Author: William Truran
Publisher:
Published: 1862
Total Pages: 454
ISBN-13:
DOWNLOAD EBOOKAuthor: Anne Kelly Knowles
Publisher: University of Chicago Press
Published: 2013-01-15
Total Pages: 343
ISBN-13: 0226448614
DOWNLOAD EBOOKVeins of iron run deep in the history of America. Iron making began almost as soon as European settlement, with the establishment of the first ironworks in colonial Massachusetts. Yet it was Great Britain that became the Atlantic world’s dominant low-cost, high-volume producer of iron, a position it retained throughout the nineteenth century. It was not until after the Civil War that American iron producers began to match the scale and efficiency of the British iron industry. In Mastering Iron, Anne Kelly Knowles argues that the prolonged development of the US iron industry was largely due to geographical problems the British did not face. Pairing exhaustive manuscript research with analysis of a detailed geospatial database that she built of the industry, Knowles reconstructs the American iron industry in unprecedented depth, from locating hundreds of iron companies in their social and environmental contexts to explaining workplace culture and social relations between workers and managers. She demonstrates how ironworks in Alabama, Maryland, Pennsylvania, and Virginia struggled to replicate British technologies but, in the attempt, brought about changes in the American industry that set the stage for the subsequent age of steel. Richly illustrated with dozens of original maps and period art work, all in full color, Mastering Iron sheds new light on American ambitions and highlights the challenges a young nation faced as it grappled with its geographic conditions.
Author: William Truran
Publisher:
Published: 1865
Total Pages: 448
ISBN-13:
DOWNLOAD EBOOKAuthor: David Montgomery
Publisher: Cambridge University Press
Published: 1987
Total Pages: 510
ISBN-13: 9780521379823
DOWNLOAD EBOOKThis book studies the changing ways in which American industrial workers mobilised concerted action in their own interests between the abolition of slavery and the end of open immigration from Europe and Asia.

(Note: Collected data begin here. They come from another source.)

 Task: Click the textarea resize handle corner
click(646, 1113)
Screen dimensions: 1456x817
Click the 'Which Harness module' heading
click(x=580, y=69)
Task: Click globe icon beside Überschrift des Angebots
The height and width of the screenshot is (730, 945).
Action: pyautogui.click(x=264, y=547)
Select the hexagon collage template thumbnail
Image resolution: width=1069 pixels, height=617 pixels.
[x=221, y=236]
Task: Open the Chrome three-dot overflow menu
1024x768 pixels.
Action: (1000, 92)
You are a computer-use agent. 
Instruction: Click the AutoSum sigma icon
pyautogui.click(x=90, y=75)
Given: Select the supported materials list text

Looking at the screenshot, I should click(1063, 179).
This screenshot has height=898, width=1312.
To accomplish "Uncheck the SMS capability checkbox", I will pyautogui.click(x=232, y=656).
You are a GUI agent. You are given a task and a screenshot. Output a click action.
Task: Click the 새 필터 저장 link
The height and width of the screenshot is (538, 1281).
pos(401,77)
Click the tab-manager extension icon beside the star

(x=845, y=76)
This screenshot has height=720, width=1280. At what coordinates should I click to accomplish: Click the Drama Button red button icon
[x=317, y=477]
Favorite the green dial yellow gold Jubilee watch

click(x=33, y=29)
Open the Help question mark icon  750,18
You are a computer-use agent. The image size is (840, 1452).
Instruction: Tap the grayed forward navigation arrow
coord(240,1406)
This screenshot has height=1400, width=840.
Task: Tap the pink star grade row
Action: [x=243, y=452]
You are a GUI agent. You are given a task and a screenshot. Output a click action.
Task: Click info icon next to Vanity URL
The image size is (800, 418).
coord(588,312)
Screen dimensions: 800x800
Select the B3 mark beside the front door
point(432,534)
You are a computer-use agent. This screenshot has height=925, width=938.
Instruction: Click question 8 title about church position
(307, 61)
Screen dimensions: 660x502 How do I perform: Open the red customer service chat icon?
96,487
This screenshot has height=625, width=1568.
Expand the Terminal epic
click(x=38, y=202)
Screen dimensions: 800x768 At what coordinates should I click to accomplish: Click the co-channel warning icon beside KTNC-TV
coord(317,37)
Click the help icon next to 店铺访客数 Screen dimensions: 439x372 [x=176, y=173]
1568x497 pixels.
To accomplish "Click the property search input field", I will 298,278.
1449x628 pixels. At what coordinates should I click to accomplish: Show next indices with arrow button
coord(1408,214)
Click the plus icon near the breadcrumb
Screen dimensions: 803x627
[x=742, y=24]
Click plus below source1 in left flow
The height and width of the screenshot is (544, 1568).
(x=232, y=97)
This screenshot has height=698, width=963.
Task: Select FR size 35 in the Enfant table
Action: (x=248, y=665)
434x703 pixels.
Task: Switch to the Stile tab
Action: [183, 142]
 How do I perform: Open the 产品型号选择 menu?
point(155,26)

Sustained class conflict between 1916 and 1922 reshaped governmental and business policies, but left labour largely unorganised and in retreat. The House of Labor, so arduously erected by working-class activists during the preceeding generation, did not collapse, but ossified, so that when labour activism was reinvigorated after 1933, the movement split in two. These developments are analysed here in ways which stress the links between migration, neighbourhood life, racial subjugation, business reform, the state, and the daily experience of work itself.